Narayana Hrudayalaya Ltd
Q1 FY25 Earnings Call Analysis
Healthcare Services
fundraise: Yescapex: Yesrevenue: Category 3margin: Category 3orderbook: No information
💰fundraise
Any current/future new fundraising through debt or equity?
- No immediate plan for preferential equity issue in the next year; if needed, it will be considered much later. (Page 30)
- Debt raising is primarily for expansion purposes, with an expected interest rate around 8% for India borrowings and 6-6.25% for Cayman borrowings. (Page 30)
- Planned capex funding includes around 60-65% debt financing, with the remainder from internal cash flows. (Pages 15-16)
- The company currently has significant cash reserves and low net debt levels compared to EBITDA but intends to leverage its borrowing capacity to fund growth. (Pages 15-16)
- No plans for equity fundraising currently; focus remains on prudent use of debt and cash for expansion, with flexibility retained for future needs. (Pages 15, 30)
🏗️capex
Any current/future capex/capital investment/strategic investment?
- FY26 capex guidance is around INR 400-450 crores excluding replacement costs; INR 425 crores projected spend (Page 15).
- Capex is split between regular maintenance/replacement (~INR 300 crores) and new greenfield/brownfield capacity (~INR 450 crores) with some variability based on construction progress (Page 12 & 15).
- Capex amounts are based on committed projects; delays or opportunities may push spends to FY27/FY28 (Page 15).
- Debt will fund about 60-65% of total capex, with remaining funded from internal resources (Page 16 & 13).
- Large cash corpus (~INR 1,600 crores) can be used for new projects or repayment of high-interest loans (Page 16).
- Overseas expansion focused on Caribbean-like countries; small prior investment in Bahamas; monitoring international opportunities (Page 12 & 23).
- Prudent use of cash reserves to seize good opportunities while managing leverage (Page 22 & 23).
📊revenue
Future growth expectations in sales/revenue/volumes?
- The company aspires to sustain growth through throughput and efficiency improvements, aiming to maintain past growth momentum (around 10-15% annually), though no definitive forward guidance is given.

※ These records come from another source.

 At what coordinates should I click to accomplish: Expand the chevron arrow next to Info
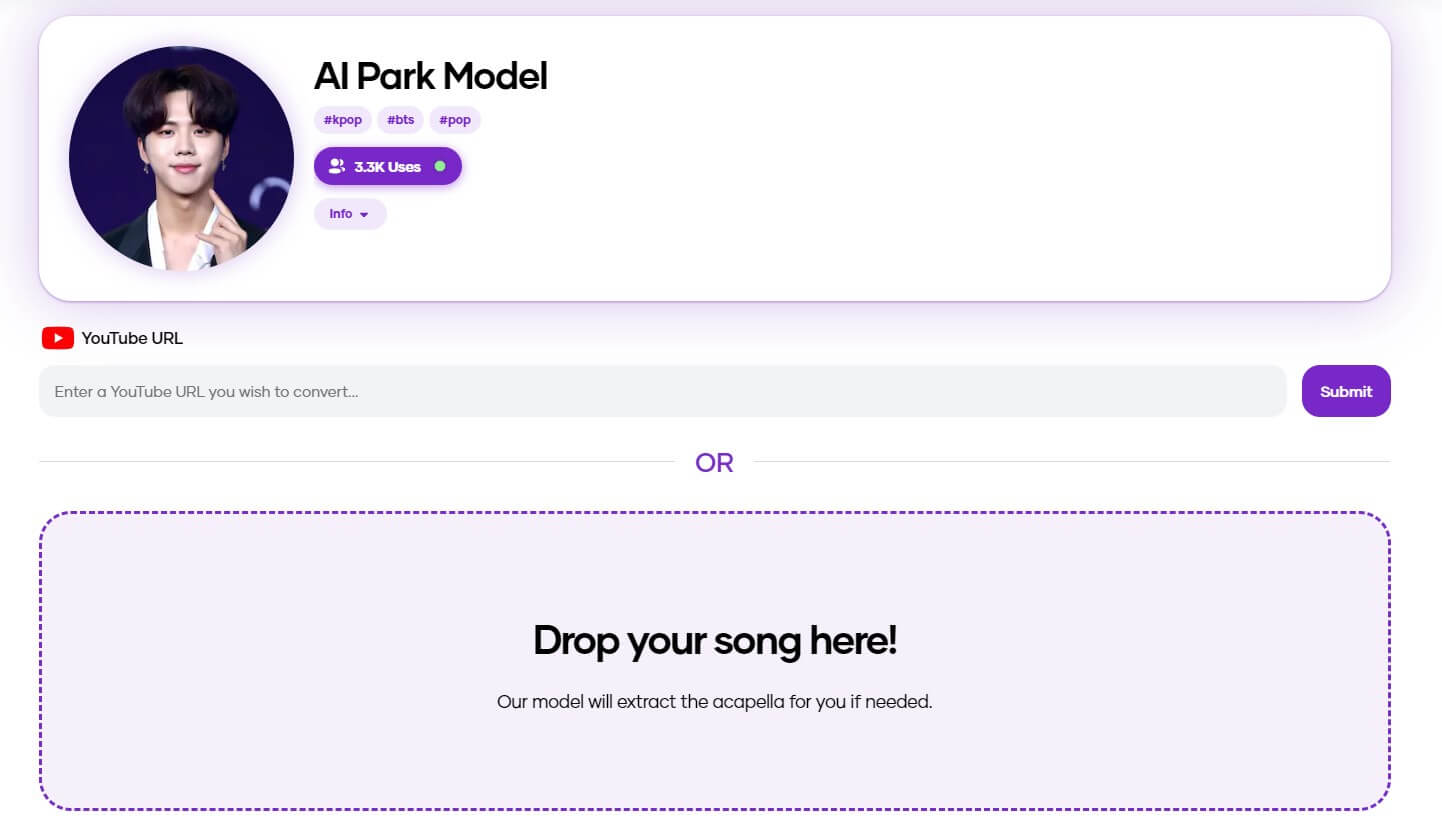365,214
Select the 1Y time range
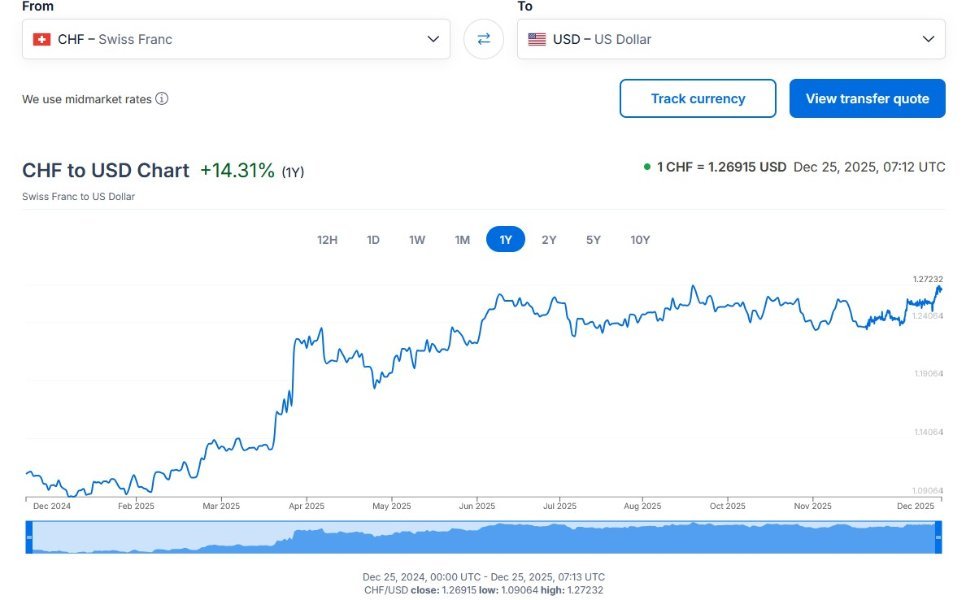The height and width of the screenshot is (600, 966). tap(506, 240)
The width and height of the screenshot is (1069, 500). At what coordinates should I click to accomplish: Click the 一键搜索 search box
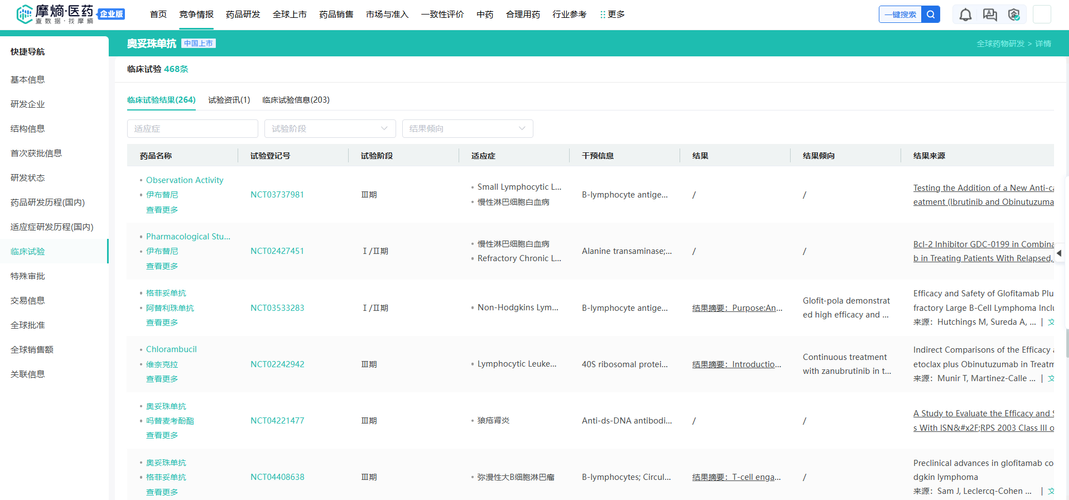pos(900,15)
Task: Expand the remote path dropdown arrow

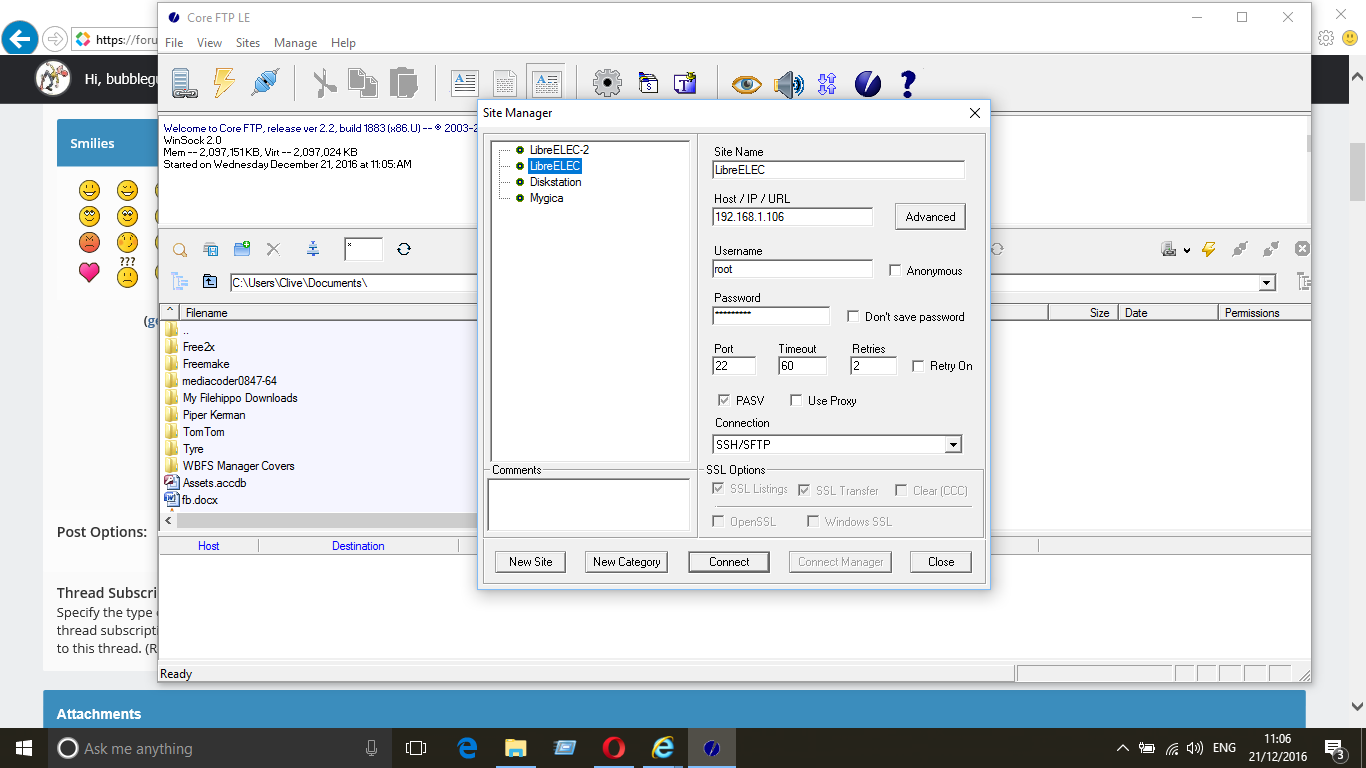Action: [x=1267, y=283]
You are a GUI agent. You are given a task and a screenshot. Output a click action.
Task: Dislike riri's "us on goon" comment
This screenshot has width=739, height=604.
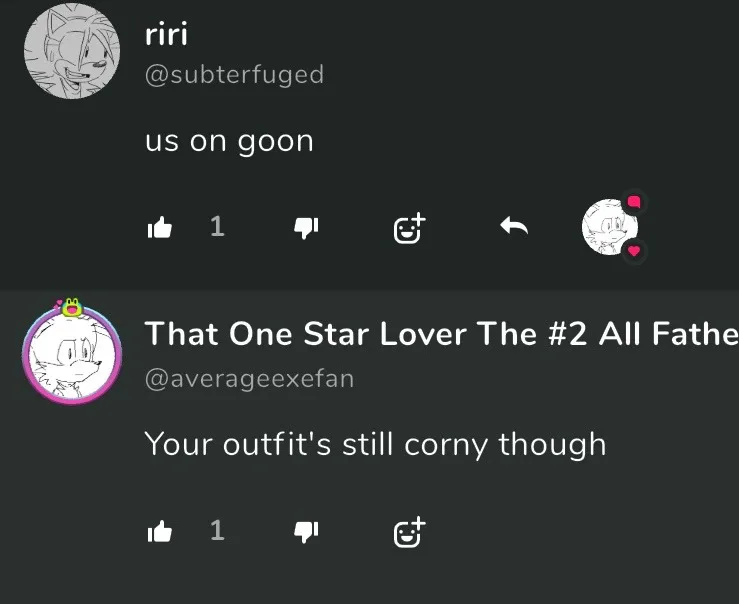point(306,228)
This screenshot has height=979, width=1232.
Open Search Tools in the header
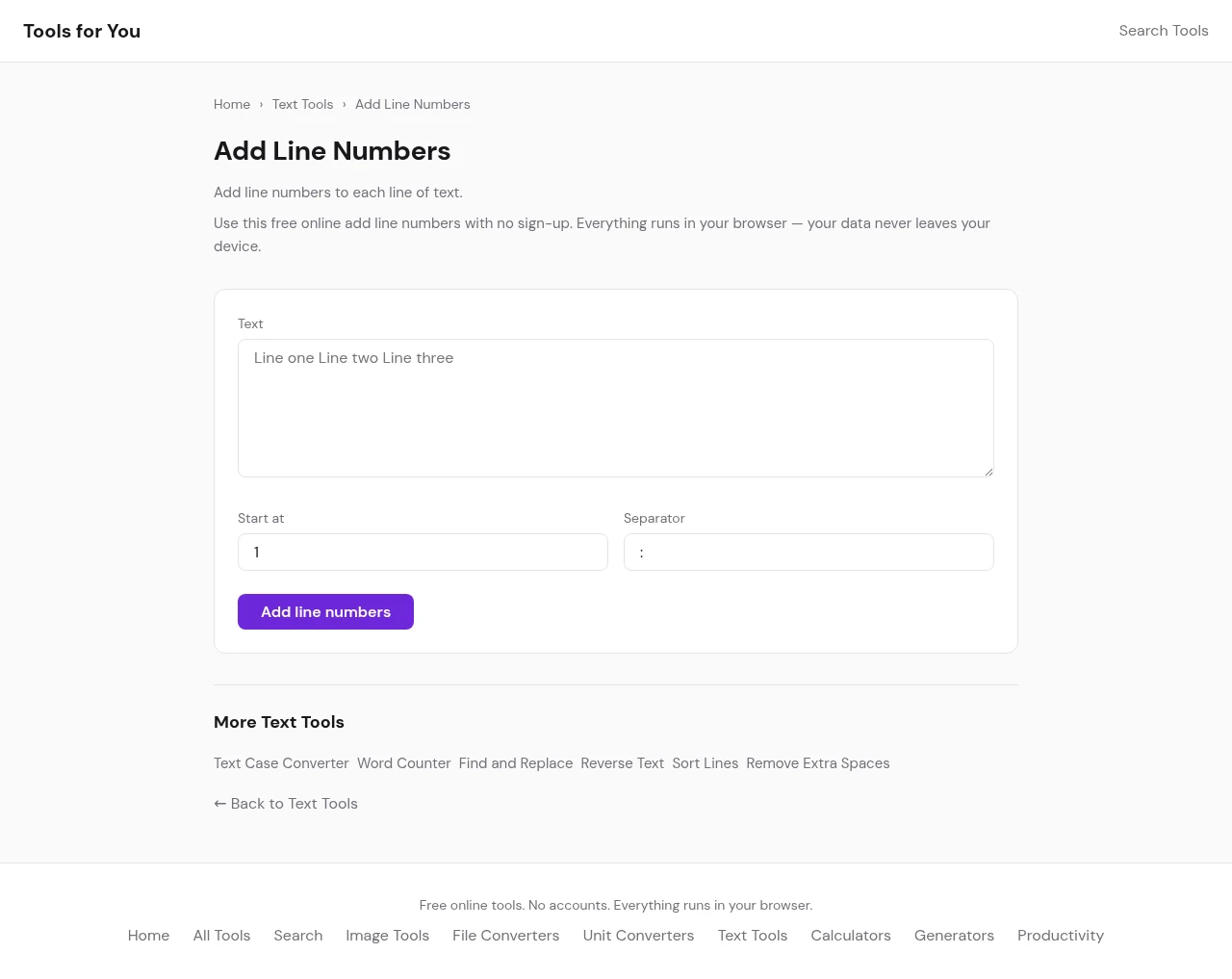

- Expansion plans include new facilities in Kolkata, Raipur, Shimoga, and exploration of other markets with strong presence for organic growth.
- Oncology and orthopedics are growing roughly at 20-25%; cardiac business expected to maintain 25-30% growth over three years.
- India business projected to grow ~14-15% standalone, excluding international patient flows.
- International patient revenue has bottomed out and expected to decline to zero, impacting margins positively due to higher domestic realization.
- Chemotherapy retail centers planned to expand outside hospitals to meet demand in urban areas.
- Long-term target includes opening around 40 hospitals in 10 years, though exact numbers may fluctuate.
📈margin
Future growth expectations in earnings/operating earnings/profits/EPS?
- The company aspires to improve profitability every year but does not provide explicit forward guidance on earnings or profit growth.
- Organic growth is expected without major capacity additions, aiming to sustain past growth rates in revenue and profitability.
- Growth drivers include efficiency improvements, increased throughput, minimal invasive procedures, and new technologies like AI/ML.
- Oncology and orthopedics are seeing temporary high growth (~20-25%), with cardiac expected to maintain 25-30% growth long term.
- Losses in clinics and insurance businesses are expected to grow in the short term due to expansion but will stabilize over 3-4 years within a set investment horizon.
- Margins have reached a good level; focus will be on revenue growth rather than margin expansion beyond current levels.
- No specific EPS guidance but overall outlook is conservative, emphasizing steady improvement without aggressive forward estimates.
📋orderbook
Current/ Expected Orderbook/ Pending Orders?
The provided transcript pages do not contain any information related to the current or expected order book or pending orders. The discussion primarily focuses on attrition rates, AI incorporation and its impact on efficiency, patient footfalls, hospital expansions, insurance business, bed capacity changes, and related operational matters. No data or references about the order book or pending orders are mentioned on these pages.
If you have other pages or sections of the document that might discuss order book or pending orders, please provide those so I can assist you better.